Frank Edgar Cornish IV (September 24, 1967 – August 22, 2008) was an American football offensive lineman in the National Football League for the San Diego Chargers, Dallas Cowboys, Minnesota Vikings, Jacksonville Jaguars, and Philadelphia Eagles. He was selected in the sixth round of the 1990 NFL Draft. He played college football at UCLA.

Early years
Cornish attended Chicago's Mount Carmel High School where he played at a middle linebacker as a freshman. The next year, he was moved to the defensive tackle. As a junior, he began to play as a two-way tackle, and was named a starter on the offensive line.

He accepted a football scholarship from the University of California, Los Angeles. As a redshirt freshman he became a starter at guard for the last four games of the 1986 season, after Jim Alexander fractured his hand.

As a sophomore, he was named the starting center.

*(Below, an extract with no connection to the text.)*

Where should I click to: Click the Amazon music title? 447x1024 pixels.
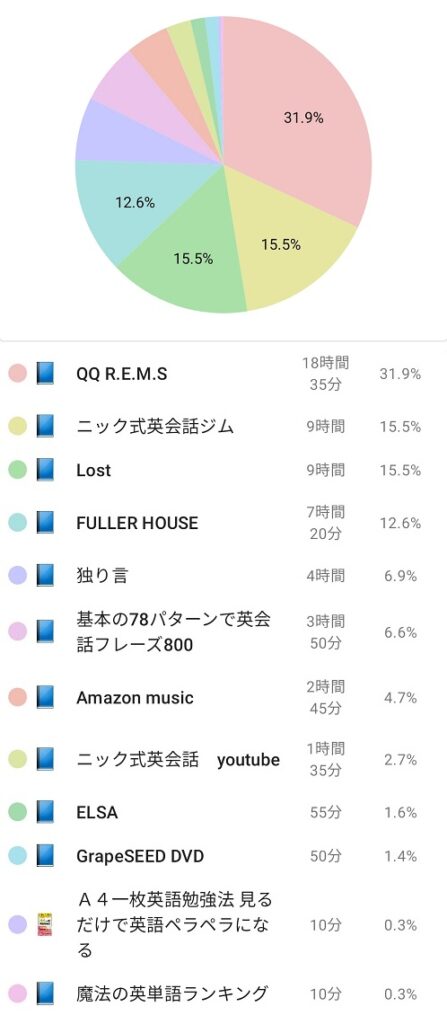(135, 697)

He was a three-year starter (35 games) at center and was voted the team’s offensive MVP in 1989.

Professional career

San Diego Chargers
Cornish was selected by the San Diego Chargers in the sixth round (143rd overall) of the 1990 NFL Draft. He started all 16 games at center as a rookie. In 1991, he suffered a sprained ankle in minicamp, that allowed Courtney Hall to pass him on the depth chart and he was relegated to a backup role, seeing action mostly as the team's long snapper.

Dallas Cowboys (first stint)
On April 2, 1992, the Dallas Cowboys signed him as a Plan B free agent, reuniting with his college quarterback Troy Aikman. While starter Mark Stepnoski was involved in a contract holdout during training camp, he started throughout the preseason and for the first 2 regular season contests, becoming the first African-American center to make the team in franchise history. He also replaced an injured Stepnoski late in the third quarter of the third game against the Phoenix Cardinals. In Super Bowl XXVII, Cornish and his father became the first father-son combination to have appeared in a Super Bowl (his father played in Super Bowl VI).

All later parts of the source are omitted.